[Word and element location records]
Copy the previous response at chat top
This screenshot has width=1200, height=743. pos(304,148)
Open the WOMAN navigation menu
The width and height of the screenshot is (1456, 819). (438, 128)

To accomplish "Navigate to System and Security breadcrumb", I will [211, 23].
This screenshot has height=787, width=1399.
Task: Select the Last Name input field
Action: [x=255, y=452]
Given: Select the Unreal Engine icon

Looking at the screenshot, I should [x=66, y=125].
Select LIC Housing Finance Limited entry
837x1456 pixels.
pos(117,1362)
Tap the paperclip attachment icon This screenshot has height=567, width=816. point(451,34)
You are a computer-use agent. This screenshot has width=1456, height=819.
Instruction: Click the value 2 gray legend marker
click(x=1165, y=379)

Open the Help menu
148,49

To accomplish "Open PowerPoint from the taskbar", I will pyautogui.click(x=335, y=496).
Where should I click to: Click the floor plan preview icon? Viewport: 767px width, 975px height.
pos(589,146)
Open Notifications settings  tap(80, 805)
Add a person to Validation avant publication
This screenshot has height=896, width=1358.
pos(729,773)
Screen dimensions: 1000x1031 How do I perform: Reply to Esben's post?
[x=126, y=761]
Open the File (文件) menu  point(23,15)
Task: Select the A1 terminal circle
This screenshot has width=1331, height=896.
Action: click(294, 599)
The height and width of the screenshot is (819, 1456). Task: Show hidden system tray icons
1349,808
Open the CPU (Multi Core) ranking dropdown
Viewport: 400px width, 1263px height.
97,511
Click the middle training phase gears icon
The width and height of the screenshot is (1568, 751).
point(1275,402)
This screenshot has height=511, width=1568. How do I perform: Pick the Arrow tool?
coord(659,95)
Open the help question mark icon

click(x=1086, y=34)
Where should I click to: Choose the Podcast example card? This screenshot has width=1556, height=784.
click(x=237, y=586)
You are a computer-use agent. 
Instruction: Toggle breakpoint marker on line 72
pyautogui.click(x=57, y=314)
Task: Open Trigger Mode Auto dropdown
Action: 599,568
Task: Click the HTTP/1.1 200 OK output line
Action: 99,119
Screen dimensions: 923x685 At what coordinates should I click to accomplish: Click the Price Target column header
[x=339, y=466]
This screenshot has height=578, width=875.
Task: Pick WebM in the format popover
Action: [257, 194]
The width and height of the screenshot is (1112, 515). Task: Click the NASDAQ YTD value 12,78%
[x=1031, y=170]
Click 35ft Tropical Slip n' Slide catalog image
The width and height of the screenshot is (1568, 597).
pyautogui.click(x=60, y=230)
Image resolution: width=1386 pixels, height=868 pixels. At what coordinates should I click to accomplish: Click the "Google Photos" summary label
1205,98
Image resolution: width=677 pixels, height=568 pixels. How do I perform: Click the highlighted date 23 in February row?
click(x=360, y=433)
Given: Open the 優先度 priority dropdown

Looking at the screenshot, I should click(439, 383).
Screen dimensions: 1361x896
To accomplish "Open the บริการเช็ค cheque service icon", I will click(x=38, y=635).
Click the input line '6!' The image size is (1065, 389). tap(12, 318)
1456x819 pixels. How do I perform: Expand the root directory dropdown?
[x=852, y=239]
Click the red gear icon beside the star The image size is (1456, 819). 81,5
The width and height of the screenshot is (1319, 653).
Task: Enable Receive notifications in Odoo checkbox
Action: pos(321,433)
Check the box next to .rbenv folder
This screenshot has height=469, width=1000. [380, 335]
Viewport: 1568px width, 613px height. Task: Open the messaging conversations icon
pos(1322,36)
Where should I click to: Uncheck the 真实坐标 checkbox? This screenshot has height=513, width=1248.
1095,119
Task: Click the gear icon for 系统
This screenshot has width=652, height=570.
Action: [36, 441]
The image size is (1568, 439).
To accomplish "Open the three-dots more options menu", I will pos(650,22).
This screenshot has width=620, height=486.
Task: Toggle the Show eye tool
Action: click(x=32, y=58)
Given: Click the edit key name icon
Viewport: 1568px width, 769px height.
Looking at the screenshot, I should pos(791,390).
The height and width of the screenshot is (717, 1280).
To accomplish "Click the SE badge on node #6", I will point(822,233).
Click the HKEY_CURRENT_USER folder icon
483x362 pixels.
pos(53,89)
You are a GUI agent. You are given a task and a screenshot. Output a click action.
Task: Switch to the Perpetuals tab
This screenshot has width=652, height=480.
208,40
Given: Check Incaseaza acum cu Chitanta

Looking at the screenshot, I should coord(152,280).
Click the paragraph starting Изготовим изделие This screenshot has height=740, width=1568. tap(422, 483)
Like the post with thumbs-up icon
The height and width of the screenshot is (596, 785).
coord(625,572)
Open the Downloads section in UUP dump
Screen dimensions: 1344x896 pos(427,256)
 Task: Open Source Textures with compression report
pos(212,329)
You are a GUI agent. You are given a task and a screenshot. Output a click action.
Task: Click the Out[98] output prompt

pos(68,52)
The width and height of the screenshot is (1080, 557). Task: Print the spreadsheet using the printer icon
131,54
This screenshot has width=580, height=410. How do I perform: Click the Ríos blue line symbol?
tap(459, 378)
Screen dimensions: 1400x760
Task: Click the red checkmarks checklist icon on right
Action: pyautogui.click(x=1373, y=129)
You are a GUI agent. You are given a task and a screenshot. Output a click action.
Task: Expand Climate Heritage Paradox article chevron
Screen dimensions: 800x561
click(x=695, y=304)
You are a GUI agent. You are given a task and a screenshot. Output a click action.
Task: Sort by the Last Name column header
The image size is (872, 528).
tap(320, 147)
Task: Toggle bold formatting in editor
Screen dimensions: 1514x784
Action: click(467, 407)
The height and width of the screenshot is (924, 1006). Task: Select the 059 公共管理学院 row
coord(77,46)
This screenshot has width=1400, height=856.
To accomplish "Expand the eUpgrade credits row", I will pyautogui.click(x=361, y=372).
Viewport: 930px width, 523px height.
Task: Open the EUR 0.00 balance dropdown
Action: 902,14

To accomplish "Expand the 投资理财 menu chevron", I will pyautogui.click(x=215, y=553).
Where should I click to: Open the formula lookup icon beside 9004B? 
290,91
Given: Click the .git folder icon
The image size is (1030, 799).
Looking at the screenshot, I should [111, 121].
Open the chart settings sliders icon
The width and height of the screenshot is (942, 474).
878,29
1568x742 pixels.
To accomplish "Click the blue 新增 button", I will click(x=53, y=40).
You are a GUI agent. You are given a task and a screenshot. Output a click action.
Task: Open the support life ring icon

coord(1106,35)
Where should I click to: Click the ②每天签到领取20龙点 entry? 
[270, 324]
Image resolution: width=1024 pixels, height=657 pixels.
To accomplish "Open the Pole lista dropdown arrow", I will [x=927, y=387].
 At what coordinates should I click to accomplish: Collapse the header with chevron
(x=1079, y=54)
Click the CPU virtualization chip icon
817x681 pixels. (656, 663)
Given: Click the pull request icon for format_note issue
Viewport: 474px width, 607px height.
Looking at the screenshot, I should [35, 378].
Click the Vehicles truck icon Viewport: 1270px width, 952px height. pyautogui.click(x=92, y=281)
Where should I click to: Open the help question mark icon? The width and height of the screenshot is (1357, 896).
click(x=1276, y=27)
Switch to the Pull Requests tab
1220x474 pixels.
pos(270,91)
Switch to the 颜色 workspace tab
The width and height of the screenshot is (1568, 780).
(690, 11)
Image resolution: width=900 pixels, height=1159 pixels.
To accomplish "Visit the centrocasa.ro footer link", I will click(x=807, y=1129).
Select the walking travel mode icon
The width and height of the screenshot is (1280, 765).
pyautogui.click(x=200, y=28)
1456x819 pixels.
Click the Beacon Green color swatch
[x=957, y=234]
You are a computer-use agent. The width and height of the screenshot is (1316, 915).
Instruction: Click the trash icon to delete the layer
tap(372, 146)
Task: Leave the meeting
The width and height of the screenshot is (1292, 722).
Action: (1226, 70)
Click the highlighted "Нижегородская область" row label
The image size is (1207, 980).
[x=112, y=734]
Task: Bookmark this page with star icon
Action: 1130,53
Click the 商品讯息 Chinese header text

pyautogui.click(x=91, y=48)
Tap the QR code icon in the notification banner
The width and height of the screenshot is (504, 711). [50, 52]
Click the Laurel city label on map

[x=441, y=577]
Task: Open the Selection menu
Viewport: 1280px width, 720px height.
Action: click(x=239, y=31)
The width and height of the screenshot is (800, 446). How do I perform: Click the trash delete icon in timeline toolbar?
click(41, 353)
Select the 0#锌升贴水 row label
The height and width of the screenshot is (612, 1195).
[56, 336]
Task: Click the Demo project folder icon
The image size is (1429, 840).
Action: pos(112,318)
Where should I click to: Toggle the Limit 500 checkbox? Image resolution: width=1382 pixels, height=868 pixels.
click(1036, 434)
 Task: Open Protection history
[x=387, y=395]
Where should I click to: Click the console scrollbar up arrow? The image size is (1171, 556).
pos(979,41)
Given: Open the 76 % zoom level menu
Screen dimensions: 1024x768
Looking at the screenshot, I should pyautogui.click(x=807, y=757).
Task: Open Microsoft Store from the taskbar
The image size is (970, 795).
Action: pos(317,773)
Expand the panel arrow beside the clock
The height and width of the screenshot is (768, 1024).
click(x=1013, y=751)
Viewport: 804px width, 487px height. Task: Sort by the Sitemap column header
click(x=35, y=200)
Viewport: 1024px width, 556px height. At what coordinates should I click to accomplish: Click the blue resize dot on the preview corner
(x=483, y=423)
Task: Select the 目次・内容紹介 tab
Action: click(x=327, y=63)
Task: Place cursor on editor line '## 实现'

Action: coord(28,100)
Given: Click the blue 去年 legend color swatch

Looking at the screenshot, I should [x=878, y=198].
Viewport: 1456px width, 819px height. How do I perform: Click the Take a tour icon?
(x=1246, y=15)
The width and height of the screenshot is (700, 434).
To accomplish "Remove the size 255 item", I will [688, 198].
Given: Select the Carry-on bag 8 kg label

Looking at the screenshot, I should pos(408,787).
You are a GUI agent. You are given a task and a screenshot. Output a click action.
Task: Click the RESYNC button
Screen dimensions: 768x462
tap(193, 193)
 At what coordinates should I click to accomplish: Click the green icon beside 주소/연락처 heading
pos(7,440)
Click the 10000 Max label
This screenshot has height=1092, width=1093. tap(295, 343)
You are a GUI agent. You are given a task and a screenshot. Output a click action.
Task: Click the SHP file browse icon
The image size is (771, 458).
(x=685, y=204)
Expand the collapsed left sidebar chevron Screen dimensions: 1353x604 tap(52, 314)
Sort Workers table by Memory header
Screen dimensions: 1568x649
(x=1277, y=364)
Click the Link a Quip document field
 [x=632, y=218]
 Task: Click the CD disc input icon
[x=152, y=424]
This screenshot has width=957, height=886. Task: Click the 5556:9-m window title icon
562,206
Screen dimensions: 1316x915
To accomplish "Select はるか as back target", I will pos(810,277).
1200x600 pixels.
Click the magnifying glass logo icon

YOUR OBJECTIVE:
Edit the records from their first line through the line containing "The width and height of the screenshot is (1456, 819).", replacing "navigation menu" with "main menu" and leaving everything else in those lines unchanged. Give only those lines.

TASK ANSWER:
Copy the previous response at chat top
This screenshot has width=1200, height=743. pos(304,148)
Open the WOMAN main menu
The width and height of the screenshot is (1456, 819). (438, 128)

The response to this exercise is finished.